▸ **Job**
Copy the items without any changes, from the line containing "Viewport: 365px width, 184px height." through the line containing "tap(371, 598)".

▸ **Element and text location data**
····················

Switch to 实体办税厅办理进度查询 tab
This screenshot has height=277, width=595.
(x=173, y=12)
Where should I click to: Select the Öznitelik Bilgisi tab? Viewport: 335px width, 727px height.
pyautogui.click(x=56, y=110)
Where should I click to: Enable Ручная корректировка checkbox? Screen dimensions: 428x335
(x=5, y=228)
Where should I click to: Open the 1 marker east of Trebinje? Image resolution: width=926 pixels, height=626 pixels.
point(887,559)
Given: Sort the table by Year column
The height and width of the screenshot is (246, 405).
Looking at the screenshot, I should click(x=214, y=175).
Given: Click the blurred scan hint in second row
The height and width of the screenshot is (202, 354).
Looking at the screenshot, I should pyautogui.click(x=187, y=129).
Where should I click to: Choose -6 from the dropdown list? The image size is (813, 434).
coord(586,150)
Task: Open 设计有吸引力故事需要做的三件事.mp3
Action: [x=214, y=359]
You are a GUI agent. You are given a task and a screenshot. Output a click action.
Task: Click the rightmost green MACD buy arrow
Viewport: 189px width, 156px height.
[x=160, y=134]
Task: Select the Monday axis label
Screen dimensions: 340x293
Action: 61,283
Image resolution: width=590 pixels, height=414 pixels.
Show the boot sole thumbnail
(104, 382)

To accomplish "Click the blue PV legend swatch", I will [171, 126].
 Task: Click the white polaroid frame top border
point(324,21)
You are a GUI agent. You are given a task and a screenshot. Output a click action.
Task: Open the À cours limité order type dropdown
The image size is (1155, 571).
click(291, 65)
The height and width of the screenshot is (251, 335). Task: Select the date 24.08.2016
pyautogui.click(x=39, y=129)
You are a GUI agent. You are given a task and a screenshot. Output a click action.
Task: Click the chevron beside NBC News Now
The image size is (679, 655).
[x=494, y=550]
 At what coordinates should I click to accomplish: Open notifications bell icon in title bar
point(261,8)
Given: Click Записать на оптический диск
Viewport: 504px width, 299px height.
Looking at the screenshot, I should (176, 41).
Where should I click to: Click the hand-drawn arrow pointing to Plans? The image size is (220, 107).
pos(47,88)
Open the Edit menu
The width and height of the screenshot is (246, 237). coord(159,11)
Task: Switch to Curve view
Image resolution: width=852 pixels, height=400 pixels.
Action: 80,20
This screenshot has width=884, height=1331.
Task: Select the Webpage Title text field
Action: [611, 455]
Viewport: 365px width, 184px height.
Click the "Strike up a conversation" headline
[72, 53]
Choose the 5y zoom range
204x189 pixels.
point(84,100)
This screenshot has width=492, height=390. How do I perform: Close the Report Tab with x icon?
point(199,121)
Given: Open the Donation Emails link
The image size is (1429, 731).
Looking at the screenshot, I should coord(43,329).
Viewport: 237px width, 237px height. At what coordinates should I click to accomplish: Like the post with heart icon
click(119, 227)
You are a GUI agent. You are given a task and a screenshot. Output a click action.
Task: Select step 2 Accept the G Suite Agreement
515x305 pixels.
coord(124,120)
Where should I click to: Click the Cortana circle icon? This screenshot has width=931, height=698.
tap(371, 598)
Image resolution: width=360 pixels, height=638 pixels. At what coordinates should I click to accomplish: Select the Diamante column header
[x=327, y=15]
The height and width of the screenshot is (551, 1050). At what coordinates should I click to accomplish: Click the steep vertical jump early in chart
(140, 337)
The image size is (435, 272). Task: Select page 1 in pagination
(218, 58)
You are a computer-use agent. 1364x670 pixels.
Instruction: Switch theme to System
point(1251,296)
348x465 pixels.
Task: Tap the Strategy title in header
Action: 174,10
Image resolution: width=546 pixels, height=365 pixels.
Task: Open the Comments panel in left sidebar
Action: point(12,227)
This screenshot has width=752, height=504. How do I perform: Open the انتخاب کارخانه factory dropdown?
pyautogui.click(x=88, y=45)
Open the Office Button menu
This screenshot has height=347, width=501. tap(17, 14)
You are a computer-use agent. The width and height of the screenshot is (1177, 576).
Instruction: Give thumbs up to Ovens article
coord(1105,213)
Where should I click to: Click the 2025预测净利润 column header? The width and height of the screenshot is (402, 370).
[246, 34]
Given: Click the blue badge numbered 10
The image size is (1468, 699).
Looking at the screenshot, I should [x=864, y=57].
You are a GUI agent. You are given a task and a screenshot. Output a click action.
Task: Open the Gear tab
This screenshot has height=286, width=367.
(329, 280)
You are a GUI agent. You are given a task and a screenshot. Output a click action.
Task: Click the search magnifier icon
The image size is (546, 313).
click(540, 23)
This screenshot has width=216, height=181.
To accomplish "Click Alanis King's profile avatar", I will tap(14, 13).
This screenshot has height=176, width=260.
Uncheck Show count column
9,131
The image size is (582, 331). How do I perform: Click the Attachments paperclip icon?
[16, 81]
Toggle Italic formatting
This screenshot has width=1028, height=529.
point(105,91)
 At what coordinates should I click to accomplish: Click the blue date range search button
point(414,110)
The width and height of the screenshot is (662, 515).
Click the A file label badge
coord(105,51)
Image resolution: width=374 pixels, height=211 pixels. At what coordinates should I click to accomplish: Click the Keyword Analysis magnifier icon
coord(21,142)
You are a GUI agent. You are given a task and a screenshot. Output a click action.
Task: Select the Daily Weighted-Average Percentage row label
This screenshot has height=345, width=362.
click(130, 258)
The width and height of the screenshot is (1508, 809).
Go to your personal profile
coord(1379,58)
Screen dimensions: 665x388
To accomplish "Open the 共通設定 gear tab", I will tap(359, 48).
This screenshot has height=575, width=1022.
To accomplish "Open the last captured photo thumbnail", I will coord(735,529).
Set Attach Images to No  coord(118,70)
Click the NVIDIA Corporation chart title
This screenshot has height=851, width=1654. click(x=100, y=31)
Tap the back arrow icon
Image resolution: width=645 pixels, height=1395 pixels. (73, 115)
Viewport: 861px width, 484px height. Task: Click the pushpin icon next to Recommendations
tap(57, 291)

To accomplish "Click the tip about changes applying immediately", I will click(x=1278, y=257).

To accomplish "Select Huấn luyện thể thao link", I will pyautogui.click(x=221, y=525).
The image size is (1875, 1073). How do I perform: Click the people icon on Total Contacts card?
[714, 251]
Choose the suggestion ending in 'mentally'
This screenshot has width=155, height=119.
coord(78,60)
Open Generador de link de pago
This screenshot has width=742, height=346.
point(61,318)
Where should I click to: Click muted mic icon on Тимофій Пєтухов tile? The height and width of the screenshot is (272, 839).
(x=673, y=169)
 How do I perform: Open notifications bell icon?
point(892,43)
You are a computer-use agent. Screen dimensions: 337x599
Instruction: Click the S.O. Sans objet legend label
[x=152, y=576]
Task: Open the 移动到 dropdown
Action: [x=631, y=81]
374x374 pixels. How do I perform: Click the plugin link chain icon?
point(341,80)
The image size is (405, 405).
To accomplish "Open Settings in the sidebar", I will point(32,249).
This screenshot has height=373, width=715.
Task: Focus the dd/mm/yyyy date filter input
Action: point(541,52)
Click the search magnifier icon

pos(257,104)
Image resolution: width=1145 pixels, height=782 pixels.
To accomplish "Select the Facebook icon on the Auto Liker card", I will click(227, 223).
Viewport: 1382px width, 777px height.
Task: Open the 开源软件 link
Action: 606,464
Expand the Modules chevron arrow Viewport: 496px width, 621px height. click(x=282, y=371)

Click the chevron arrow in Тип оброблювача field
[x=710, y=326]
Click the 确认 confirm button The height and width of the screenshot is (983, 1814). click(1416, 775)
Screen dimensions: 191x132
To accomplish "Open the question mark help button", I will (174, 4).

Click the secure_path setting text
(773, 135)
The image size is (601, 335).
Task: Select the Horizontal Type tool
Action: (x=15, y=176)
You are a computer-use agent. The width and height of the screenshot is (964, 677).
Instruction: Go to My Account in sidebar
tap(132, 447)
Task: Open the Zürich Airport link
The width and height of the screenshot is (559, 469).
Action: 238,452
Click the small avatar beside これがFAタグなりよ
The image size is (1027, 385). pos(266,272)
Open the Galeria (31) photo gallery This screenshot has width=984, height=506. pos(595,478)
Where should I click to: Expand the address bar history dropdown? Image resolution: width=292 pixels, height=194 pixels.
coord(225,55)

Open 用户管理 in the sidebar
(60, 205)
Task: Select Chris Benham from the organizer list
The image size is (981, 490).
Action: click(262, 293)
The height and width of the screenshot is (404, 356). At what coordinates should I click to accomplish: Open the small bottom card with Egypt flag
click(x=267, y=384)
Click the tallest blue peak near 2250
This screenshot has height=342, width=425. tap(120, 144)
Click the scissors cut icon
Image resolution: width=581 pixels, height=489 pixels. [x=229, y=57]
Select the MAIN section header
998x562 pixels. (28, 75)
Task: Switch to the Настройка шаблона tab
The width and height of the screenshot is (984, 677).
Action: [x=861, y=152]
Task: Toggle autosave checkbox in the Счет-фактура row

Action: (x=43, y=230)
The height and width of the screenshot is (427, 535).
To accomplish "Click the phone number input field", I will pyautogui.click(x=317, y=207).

····················

▸ **Expected output**
Viewport: 365px width, 184px height.
Click the "Strike up a conversation" headline
[72, 53]
Choose the 5y zoom range
204x189 pixels.
point(84,100)
This screenshot has width=492, height=390. How do I perform: Close the Report Tab with x icon?
point(199,121)
Given: Open the Donation Emails link
The image size is (1429, 731).
Looking at the screenshot, I should coord(43,329).
Viewport: 237px width, 237px height. At what coordinates should I click to accomplish: Like the post with heart icon
click(119, 227)
You are a GUI agent. You are given a task and a screenshot. Output a click action.
Task: Select step 2 Accept the G Suite Agreement
515x305 pixels.
coord(124,120)
Where should I click to: Click the Cortana circle icon? This screenshot has width=931, height=698.
tap(371, 598)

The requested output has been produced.